### What the exercise asks
Below this line is the material. Write out only its lines from the one containing "Privacy Policy (38, 2520)" through the one containing "2370 (57, 2024)", both kept, exactly.
[[ Information shown, beginning ]]
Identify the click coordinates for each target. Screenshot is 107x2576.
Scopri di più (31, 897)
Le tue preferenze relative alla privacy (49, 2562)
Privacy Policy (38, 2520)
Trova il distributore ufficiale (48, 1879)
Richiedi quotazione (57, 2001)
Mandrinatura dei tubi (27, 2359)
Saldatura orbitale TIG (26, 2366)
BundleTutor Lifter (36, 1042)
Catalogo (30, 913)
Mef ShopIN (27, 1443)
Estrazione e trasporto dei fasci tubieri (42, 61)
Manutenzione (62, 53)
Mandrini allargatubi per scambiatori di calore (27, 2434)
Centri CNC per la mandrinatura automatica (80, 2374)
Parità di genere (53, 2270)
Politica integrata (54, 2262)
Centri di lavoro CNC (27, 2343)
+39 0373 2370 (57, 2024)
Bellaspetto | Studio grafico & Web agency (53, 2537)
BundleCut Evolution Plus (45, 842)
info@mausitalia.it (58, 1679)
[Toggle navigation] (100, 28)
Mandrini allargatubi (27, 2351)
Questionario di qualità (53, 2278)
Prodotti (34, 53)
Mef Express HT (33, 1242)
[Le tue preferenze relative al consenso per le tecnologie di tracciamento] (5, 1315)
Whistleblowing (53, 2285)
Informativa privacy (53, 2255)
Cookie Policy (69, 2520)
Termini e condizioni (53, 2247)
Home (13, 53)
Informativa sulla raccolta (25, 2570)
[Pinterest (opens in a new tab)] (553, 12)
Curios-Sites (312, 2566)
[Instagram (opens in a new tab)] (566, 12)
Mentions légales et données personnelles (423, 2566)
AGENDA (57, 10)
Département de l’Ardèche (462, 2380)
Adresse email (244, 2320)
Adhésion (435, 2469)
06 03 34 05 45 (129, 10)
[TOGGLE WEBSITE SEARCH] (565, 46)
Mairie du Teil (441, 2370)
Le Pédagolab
[[ Information shown, end ]]
### Answer for the task
Privacy Policy (38, 2520)
Trova il distributore ufficiale (48, 1879)
Richiedi quotazione (57, 2001)
Mandrinatura dei tubi (27, 2359)
Saldatura orbitale TIG (26, 2366)
BundleTutor Lifter (36, 1042)
Catalogo (30, 913)
Mef ShopIN (27, 1443)
Estrazione e trasporto dei fasci tubieri (42, 61)
Manutenzione (62, 53)
Mandrini allargatubi per scambiatori di calore (27, 2434)
Centri CNC per la mandrinatura automatica (80, 2374)
Parità di genere (53, 2270)
Politica integrata (54, 2262)
Centri di lavoro CNC (27, 2343)
+39 0373 2370 (57, 2024)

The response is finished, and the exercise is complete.